## Begin
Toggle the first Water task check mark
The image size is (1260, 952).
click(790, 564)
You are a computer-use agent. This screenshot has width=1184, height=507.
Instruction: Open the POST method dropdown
## End
> Set task
Reproduce the material above verbatim, keeping every line as it stands.

> Correct output
Toggle the first Water task check mark
The image size is (1260, 952).
click(790, 564)
You are a computer-use agent. This screenshot has width=1184, height=507.
Instruction: Open the POST method dropdown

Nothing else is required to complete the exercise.